**What is being asked**
In the Mega Drive interview below, transcribe everything from "Sega: We don’t" down to "the right decision.".

**Excerpt to read**
• • • •

Backward Compatibility Adapter to be Released in December

Beep: Moving on to the main topic of the Mega Drive’s add-ons, we received many more requests for the Mega Adapter than we had predicted…

Sega: We were also surprised by the results of our own survey, which showed the same demand. Due to the memory shortage that we just mentioned, we’ve only released two Mega Drive games so far, and there are also an unexpected number of new users who don’t already have a Master System or Mark III. It’s only natural that they want to try out the previous games. At present, we’ve made it our number one priority to get the adapter ready, and here is a mockup of it. You insert it into the cartridge slot like this and secure it with a screw on the back. It also has a separate Sega Card slot.

The Mega Adapter. Its design matches seamlessly with the Mega Drive. It supports both cartridges and cards.

Beep: Somehow, the Mega Drive looks even cooler with the adapter.

Sega: We put some effort into that…

Beep: Do you have any information on the release date and the cost?

Sega: It will be released between December 10 and 15 and will cost about 4000 yen.

Beep: Together with the Mega Drive that comes to 25,000 yen. That’s quite nice.

Sega: We don’t intend to make a profit on this. It’s like a complimentary gift.

Beep: Does the adapter output the signal?

Sega: No, the cartridge slot is connected to the bus so the Mega Drive can handle the output.

Many Add-ons Next Year

Beep: How is the floppy disk drive coming along?

Sega: As we showed you before, we have a prototype ready, but the problem is the cost. We want to make it at the same level as the main console, but that’s going to cost a lot of money for children. They’d be able to buy four games for the same price, so we have a big responsibility to make the right decision.

The two-inch floppy disk drive is built to be highly reliable. Its design also smoothly matches that of the Mega Drive. Unlike the Famicom’s Quick Disk system, it is a “true” floppy disk system.

Beep: But you could stop relying on ROM chips for games, so there are some good points.

Sega: Basically, we’re hoping that the memory shortage ends soon, but either way, we will absolutely release the FDD around next spring, once the market settles back down.

Beep: We’re looking forward to it. Next, the CD-ROM drive…

Sega: We’re also going to release that. However, more than just accepting everyone’s money, we want to release some great games together with the CD-ROM drive. We’re researching it now, and it looks like we will be able to release it in or after next summer.

Beep: How is the price looking?

Sega: Including the interface, we want it to be lower than 49,800 yen. If possible, we’d like to get it into the 30,000 yen range.

Beep: The PC Engine’s CD-ROM2 system uses a proprietary format. How will that be in Sega’s case?

• • • •

[Data listing]
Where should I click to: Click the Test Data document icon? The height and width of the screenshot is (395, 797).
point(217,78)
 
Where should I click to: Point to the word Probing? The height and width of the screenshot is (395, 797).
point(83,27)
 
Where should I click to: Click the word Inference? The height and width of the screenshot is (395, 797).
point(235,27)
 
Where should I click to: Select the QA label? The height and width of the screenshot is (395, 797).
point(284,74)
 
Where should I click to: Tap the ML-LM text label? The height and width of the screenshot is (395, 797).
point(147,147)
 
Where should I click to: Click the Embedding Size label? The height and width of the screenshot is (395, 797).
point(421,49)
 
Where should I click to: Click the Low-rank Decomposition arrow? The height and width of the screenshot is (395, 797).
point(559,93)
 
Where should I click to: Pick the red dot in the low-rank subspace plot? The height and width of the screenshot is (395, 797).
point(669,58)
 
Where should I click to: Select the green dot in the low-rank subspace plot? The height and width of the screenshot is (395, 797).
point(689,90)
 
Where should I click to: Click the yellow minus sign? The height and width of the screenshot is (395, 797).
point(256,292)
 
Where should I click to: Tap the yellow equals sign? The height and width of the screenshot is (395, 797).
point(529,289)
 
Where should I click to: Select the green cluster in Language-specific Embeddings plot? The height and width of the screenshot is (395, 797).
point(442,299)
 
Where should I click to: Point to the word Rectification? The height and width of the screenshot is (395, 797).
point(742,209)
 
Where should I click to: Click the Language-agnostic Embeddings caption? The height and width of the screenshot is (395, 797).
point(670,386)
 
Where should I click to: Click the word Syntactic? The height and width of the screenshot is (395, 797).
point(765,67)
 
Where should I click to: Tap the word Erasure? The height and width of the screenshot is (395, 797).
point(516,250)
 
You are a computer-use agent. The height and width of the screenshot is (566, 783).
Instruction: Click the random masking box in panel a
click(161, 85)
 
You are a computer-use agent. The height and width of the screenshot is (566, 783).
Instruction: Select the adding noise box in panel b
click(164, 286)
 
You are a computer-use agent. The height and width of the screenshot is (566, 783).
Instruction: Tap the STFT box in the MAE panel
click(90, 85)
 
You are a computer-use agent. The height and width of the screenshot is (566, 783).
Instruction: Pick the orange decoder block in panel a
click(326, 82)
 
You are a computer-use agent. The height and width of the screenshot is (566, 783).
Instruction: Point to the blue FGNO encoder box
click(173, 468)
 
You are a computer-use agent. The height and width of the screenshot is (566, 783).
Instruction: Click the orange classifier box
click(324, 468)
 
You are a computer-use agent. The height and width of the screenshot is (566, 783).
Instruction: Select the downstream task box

• • • •

**Output of the exercise**
Sega: We don’t intend to make a profit on this. It’s like a complimentary gift.

Beep: Does the adapter output the signal?

Sega: No, the cartridge slot is connected to the bus so the Mega Drive can handle the output.

Many Add-ons Next Year

Beep: How is the floppy disk drive coming along?

Sega: As we showed you before, we have a prototype ready, but the problem is the cost. We want to make it at the same level as the main console, but that’s going to cost a lot of money for children. They’d be able to buy four games for the same price, so we have a big responsibility to make the right decision.